# core2quad q6600 (s.775) inkl sli mainboard, wakühler und 4gb ddr2 ram



## Fraggerick (11. Februar 2012)

*core2quad q6600 (s.775) inkl sli mainboard, wakühler und 4gb ddr2 ram*

Moinsen 

Bevor ich es auf ebay kloppe (wohl morgen mittag/abend) geb ich euch die chance 

zum verkauf stehen:

ein* intel core2quad q6600 mit 2,4ghz und 4 kernen für den sockel 775*. Der gute ist im g0-stepping. Der geneigt leser weis, was das bedeutet. desswegen spar ich mir auch lügen wie "die cpu wurde nie übertaktet".

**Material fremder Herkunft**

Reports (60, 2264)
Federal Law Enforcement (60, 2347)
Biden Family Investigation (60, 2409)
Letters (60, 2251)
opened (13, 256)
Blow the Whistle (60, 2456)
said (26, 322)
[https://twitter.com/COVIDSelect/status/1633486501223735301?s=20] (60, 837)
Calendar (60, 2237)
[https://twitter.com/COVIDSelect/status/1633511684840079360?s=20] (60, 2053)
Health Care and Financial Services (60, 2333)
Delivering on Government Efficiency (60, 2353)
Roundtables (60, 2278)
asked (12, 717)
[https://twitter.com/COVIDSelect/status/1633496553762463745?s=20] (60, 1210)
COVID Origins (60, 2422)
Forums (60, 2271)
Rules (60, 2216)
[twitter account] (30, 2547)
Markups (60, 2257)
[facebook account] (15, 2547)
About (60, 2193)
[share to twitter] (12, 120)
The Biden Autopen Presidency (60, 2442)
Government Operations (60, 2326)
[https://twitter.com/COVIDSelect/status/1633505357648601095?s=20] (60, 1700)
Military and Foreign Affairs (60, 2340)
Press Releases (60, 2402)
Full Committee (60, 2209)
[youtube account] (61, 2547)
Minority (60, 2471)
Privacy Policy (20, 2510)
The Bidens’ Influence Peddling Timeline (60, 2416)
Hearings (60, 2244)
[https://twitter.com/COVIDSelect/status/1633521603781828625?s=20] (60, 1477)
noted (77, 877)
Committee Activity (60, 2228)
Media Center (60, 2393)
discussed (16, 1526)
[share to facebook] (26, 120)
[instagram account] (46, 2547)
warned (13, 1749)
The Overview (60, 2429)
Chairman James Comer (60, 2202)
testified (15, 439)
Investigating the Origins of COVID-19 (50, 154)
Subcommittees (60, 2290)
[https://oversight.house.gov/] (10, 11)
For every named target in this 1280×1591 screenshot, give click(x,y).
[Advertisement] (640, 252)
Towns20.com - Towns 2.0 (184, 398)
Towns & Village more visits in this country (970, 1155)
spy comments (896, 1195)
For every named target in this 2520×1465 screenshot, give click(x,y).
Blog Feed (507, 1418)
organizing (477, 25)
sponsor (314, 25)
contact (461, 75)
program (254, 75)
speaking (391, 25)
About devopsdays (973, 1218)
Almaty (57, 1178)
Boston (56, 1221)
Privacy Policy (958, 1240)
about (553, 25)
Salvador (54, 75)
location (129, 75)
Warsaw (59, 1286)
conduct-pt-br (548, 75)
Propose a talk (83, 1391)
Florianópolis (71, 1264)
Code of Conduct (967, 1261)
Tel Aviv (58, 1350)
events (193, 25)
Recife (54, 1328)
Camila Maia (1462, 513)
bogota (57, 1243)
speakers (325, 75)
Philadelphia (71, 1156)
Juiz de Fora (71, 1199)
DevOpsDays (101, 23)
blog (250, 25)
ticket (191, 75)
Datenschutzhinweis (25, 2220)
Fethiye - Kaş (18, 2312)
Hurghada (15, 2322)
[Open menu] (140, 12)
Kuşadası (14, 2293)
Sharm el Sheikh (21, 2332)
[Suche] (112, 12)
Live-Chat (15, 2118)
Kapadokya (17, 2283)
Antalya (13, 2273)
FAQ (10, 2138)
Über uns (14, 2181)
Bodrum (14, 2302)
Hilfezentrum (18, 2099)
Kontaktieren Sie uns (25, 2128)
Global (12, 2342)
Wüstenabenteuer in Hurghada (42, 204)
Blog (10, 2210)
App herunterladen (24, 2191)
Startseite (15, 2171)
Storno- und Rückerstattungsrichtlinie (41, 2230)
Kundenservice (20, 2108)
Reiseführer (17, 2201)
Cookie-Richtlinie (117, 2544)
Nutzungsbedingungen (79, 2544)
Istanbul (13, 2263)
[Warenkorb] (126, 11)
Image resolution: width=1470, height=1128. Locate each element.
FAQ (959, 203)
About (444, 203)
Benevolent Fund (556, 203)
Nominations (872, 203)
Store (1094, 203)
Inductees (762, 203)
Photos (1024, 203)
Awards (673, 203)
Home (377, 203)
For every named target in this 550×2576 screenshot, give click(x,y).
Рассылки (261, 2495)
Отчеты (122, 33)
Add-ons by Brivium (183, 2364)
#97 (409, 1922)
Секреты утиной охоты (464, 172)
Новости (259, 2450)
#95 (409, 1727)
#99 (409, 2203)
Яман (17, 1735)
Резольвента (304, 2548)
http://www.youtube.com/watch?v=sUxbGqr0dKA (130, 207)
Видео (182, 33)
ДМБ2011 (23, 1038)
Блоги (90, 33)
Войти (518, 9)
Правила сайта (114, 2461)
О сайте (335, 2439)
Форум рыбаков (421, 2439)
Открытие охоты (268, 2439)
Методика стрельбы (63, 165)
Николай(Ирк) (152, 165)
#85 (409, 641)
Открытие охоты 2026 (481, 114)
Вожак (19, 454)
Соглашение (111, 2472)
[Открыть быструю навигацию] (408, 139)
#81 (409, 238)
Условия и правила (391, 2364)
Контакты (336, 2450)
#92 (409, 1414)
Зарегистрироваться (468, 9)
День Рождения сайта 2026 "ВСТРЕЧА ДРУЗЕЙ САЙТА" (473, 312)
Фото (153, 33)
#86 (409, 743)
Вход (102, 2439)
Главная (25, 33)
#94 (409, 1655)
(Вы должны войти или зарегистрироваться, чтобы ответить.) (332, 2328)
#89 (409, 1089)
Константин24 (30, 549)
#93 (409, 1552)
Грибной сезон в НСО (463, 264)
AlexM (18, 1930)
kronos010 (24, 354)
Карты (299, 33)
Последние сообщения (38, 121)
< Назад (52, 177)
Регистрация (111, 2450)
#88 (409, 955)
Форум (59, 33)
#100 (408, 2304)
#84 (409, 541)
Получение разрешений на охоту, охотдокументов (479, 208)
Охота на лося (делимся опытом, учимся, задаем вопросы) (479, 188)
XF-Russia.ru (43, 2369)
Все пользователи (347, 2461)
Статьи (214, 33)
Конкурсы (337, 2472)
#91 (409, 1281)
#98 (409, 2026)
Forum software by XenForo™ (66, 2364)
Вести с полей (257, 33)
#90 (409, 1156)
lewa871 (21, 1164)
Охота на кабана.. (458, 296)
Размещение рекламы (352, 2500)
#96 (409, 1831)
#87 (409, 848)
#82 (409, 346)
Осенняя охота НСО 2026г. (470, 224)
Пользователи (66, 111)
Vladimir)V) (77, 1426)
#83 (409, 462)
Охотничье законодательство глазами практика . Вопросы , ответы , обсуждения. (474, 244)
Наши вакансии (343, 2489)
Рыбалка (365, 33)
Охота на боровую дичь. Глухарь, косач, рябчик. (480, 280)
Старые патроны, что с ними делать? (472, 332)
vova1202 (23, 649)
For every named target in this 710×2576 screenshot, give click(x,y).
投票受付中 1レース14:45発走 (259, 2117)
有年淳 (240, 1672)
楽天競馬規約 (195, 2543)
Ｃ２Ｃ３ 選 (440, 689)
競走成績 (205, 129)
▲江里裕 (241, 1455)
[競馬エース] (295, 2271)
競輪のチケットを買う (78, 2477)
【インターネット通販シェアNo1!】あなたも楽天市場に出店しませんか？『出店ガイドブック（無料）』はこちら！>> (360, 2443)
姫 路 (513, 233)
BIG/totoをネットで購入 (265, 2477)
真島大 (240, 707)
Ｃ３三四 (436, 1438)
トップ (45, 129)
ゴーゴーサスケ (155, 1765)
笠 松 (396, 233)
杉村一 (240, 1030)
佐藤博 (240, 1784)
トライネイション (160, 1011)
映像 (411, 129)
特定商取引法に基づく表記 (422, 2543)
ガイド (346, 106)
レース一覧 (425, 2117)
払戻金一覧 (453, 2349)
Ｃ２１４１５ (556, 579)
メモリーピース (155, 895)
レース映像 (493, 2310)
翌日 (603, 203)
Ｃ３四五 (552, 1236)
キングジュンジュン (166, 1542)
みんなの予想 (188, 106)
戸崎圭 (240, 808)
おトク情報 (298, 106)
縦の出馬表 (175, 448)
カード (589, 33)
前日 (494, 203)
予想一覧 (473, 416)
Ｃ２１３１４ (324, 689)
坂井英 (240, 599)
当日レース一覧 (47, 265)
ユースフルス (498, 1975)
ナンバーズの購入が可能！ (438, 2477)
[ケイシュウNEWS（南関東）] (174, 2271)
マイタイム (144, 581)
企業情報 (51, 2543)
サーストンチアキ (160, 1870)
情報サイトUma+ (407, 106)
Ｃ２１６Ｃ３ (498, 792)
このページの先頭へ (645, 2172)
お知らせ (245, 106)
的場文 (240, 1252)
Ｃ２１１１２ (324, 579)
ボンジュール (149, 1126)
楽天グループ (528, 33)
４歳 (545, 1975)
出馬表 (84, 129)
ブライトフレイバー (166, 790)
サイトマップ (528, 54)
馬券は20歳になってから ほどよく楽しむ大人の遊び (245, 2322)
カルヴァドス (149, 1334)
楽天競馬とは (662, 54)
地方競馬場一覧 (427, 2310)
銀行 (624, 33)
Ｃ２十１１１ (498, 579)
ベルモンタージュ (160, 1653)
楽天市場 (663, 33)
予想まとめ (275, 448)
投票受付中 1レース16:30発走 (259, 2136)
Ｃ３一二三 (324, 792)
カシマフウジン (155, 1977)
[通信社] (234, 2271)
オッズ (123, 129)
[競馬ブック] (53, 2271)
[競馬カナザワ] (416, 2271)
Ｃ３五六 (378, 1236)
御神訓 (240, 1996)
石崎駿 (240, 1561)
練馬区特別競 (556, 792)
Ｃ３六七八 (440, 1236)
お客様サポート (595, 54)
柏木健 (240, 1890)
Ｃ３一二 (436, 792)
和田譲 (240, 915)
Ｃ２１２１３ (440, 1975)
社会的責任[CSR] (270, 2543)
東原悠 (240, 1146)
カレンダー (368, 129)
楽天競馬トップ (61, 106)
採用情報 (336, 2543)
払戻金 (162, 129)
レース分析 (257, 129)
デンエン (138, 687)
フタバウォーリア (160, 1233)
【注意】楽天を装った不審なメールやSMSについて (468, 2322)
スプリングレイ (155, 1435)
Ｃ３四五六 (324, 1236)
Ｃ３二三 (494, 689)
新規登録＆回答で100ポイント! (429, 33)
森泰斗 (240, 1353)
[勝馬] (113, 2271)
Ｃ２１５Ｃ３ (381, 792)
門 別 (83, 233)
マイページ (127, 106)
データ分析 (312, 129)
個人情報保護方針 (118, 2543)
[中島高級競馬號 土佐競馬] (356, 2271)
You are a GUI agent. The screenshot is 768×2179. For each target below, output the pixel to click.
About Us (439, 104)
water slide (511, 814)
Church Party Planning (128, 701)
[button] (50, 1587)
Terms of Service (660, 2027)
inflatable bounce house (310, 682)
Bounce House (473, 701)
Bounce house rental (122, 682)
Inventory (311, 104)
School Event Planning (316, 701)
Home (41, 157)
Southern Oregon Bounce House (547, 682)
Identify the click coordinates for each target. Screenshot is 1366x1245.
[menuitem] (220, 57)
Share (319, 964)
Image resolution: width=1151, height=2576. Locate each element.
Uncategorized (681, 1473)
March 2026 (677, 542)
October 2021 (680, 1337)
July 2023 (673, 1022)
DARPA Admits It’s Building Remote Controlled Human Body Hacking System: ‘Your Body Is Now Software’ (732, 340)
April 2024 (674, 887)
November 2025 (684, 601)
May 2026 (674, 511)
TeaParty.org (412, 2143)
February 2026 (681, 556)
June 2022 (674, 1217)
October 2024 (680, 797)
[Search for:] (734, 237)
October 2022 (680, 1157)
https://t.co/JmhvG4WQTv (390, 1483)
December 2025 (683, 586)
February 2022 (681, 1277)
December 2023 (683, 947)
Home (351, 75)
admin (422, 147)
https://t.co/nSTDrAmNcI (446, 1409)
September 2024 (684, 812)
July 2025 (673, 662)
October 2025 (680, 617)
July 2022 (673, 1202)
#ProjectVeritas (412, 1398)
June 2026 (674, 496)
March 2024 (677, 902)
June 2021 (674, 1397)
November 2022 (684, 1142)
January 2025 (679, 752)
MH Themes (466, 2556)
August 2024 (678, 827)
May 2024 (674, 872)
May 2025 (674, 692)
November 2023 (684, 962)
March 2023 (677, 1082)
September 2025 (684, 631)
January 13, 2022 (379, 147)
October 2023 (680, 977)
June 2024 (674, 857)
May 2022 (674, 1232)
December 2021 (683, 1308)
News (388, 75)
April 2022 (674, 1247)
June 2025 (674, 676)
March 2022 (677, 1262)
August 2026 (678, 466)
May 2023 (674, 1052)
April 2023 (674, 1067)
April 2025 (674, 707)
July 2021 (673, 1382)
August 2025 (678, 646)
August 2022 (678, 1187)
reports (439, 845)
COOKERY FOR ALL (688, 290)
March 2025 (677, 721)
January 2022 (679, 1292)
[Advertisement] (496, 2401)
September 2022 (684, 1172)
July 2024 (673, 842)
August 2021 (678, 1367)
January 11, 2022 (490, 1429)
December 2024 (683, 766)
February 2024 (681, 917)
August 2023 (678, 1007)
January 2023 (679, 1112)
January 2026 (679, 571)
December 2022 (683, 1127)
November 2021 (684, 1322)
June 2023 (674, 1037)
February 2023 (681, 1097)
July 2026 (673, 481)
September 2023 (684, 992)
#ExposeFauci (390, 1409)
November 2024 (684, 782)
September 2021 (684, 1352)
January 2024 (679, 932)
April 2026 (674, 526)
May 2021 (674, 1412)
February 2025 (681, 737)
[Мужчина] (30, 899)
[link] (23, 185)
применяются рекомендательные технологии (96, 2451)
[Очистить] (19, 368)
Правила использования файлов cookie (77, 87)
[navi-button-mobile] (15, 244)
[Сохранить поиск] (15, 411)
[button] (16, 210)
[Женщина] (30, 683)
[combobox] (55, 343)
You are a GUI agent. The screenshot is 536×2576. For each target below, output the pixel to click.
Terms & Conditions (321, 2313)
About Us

sie läuft 100% stabil @3,2 ghz. war bei mir allerdings IMMER wassergekühlt, und NIE wärmer als 50grad. die meiste Zeit (also etwa 90% ) lief sie allerdings auf 2,4ghz, mehr leistung brauchte ich eigentlich nie. (nur für bf3 in ultra reichts dann nicht, desswegen lief er da dann auch mit 3,2ghz)

passend dazu ein *MSI P7N SLI Diamond*. Das board bietet SLI dank NVIDIA® nForce 780i SLI+570i SLI. 
hat leider eine* kleine macke*: manchmal bootet der pc nicht. die lüfter laufen, der rest ist tot. ich habs auf das mainboard eingrenzen können. ich vermute das die biosbatterie leer ist.
mein rechner hängt an einer steckdosenleiste, die nachts aus ist. wenn ich dann nach der nacht den rechner an mache, kann es sein das er eigenartige dinge im bios stehen hat, und dann nicht bootet. wenn man den rechner dann aus und wieder an macht, bootet er, sagt aber das man bitte mit f2 die failsafe bios einstellungen laden soll. wenn man das macht, läuft der rechner wieder wie eine eins...
das ganze lässt sich nicht wirklich repoduzieren, meistens bootet er problemlos.

da ich die batterie aber nur online bekomme und bissher nicht bereit war für diesen ein-euro artikel ein mehrfaches an porto zu zahlen, habe ich mit dem manko gelebt, das ich alle paar tage-wochen den rechner nochmal aus und an schalten muss.

passend dazu gibt es *2 mal 2gb ram. 800mhz ddr2 von GEIL* aus der black dargon serie. oder so... schwarz mit goldenem drachen drauf, der rote leds als augen hat...


das ganze paket wird gekrönt von einem *wasserkühler*. kupfer+plexi. müsste von EK sein, ist ein düsenkühler. auf wunsch könnt ihr auch günstig einen 120er radiator dazu erwerben.

wenn ihr das komplettpaket kauft, dann lass ich alles wie es ist und verschicke es zusammengebaut. (also, kühler und cpu, ram mach ich raus.)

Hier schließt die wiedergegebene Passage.